* _TASK BRIEF_: Turn the item lines from the line with "The image size is (1366, 768)." to the line with "pyautogui.click(x=132, y=827)", both included, into a numbered list, leaving out blank lines.

── TASK MATERIAL

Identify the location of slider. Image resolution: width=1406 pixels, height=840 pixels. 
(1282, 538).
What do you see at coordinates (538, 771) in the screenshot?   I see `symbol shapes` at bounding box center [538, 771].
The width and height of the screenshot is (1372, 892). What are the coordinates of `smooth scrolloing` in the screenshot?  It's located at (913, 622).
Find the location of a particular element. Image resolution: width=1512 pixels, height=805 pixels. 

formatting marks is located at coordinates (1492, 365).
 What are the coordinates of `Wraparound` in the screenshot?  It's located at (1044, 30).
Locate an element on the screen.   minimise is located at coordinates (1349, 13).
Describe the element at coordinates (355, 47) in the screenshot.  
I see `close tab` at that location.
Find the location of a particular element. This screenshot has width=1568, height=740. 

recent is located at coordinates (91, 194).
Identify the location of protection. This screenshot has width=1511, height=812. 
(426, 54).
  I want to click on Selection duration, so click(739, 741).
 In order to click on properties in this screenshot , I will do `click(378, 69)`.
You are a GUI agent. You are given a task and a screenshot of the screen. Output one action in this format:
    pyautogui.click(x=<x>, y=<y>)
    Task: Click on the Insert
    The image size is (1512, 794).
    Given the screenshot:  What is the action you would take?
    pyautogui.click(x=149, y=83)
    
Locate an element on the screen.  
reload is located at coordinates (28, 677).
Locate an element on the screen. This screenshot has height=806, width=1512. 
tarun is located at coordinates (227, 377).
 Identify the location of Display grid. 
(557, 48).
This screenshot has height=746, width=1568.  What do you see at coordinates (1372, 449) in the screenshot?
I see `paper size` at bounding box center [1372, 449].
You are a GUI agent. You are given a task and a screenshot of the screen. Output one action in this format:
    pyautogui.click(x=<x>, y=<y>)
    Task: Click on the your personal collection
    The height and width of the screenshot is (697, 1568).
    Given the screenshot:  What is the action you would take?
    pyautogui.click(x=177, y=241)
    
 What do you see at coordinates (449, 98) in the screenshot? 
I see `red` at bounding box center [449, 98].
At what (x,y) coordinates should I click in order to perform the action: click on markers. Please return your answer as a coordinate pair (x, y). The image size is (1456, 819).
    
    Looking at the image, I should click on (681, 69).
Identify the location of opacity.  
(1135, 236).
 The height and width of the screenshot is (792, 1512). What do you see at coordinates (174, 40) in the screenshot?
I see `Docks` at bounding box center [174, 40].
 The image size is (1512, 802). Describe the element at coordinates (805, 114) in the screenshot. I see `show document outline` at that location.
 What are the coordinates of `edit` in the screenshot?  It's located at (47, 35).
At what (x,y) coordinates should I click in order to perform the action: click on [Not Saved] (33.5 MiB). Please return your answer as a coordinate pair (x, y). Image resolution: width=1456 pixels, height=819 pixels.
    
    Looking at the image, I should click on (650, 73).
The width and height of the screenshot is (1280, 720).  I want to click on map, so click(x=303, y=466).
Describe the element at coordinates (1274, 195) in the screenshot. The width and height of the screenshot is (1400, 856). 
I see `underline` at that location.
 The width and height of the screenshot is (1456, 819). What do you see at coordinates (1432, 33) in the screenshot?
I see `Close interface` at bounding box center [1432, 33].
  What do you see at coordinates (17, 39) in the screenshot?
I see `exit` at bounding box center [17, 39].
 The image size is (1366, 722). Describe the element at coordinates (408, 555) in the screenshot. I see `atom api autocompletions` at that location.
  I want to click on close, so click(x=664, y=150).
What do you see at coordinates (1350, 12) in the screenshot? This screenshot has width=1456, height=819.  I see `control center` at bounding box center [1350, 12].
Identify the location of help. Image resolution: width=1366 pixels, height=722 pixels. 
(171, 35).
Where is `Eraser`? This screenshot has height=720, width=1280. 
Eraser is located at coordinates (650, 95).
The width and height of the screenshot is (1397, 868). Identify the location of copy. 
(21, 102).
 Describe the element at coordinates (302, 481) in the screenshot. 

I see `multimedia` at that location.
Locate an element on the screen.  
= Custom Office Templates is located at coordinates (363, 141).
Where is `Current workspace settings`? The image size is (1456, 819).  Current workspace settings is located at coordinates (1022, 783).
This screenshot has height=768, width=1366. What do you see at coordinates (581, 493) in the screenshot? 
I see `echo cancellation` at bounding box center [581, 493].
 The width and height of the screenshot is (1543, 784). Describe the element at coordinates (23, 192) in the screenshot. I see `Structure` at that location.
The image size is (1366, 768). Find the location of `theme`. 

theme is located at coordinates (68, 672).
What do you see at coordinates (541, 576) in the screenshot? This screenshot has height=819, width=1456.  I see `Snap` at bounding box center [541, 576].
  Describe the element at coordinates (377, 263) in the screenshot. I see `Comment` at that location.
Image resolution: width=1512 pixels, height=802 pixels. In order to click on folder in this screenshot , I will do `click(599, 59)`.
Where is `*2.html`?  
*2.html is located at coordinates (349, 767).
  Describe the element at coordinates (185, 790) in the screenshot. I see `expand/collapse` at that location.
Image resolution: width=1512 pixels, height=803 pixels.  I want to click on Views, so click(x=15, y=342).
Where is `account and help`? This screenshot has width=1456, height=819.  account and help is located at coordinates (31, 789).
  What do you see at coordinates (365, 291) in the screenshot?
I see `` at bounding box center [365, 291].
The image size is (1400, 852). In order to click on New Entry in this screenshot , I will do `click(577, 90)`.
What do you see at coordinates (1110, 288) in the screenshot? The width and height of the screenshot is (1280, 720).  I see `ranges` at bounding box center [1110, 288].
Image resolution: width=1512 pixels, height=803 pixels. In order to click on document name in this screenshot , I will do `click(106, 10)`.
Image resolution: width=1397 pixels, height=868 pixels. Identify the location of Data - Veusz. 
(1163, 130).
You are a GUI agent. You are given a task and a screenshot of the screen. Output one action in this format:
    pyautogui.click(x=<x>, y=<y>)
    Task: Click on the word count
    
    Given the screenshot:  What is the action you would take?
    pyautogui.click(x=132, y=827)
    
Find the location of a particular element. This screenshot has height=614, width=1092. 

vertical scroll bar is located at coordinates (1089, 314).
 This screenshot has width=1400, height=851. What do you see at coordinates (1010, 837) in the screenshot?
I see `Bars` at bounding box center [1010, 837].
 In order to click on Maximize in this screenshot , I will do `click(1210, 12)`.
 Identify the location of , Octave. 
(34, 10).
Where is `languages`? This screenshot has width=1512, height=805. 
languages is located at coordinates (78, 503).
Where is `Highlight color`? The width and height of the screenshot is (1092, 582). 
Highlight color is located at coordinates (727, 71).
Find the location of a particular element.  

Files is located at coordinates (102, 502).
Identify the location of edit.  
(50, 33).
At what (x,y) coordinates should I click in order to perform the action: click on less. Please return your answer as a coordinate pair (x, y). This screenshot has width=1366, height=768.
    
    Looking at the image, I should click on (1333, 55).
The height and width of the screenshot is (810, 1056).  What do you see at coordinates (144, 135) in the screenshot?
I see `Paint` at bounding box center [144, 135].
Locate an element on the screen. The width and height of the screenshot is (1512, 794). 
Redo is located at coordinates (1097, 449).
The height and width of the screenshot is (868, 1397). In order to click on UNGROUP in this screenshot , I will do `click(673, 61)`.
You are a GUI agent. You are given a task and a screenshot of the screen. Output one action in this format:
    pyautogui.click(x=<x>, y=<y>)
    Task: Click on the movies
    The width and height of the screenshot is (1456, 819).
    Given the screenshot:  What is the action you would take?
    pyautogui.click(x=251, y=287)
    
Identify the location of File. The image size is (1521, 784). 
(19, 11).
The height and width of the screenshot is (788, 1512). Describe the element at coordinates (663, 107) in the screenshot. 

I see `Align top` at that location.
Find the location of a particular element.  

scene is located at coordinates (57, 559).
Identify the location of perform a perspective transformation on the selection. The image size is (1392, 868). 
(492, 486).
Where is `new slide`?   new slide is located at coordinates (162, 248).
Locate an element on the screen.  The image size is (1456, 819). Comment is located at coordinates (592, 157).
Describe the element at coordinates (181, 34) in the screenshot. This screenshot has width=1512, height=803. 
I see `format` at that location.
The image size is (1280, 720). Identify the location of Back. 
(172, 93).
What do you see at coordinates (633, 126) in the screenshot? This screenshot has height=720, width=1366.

────

* _TASK RESULT_:
1. The image size is (1366, 768). Find the location of `theme`. 
2. theme is located at coordinates (68, 672).
3. What do you see at coordinates (541, 576) in the screenshot? This screenshot has height=819, width=1456.  I see `Snap` at bounding box center [541, 576].
4.   Describe the element at coordinates (377, 263) in the screenshot. I see `Comment` at that location.
5. Image resolution: width=1512 pixels, height=802 pixels. In order to click on folder in this screenshot , I will do `click(599, 59)`.
6. Where is `*2.html`?  
7. *2.html is located at coordinates (349, 767).
8.   Describe the element at coordinates (185, 790) in the screenshot. I see `expand/collapse` at that location.
9. Image resolution: width=1512 pixels, height=803 pixels.  I want to click on Views, so click(x=15, y=342).
10. Where is `account and help`? This screenshot has width=1456, height=819.  account and help is located at coordinates (31, 789).
11.   What do you see at coordinates (365, 291) in the screenshot?
12. I see `` at bounding box center [365, 291].
13. The image size is (1400, 852). In order to click on New Entry in this screenshot , I will do `click(577, 90)`.
14. What do you see at coordinates (1110, 288) in the screenshot? The width and height of the screenshot is (1280, 720).  I see `ranges` at bounding box center [1110, 288].
15. Image resolution: width=1512 pixels, height=803 pixels. In order to click on document name in this screenshot , I will do `click(106, 10)`.
16. Image resolution: width=1397 pixels, height=868 pixels. Identify the location of Data - Veusz. 
17. (1163, 130).
18. You are a GUI agent. You are given a task and a screenshot of the screen. Output one action in this format:
19.     pyautogui.click(x=<x>, y=<y>)
20.     Task: Click on the word count
21.     Given the screenshot:  What is the action you would take?
22.     pyautogui.click(x=132, y=827)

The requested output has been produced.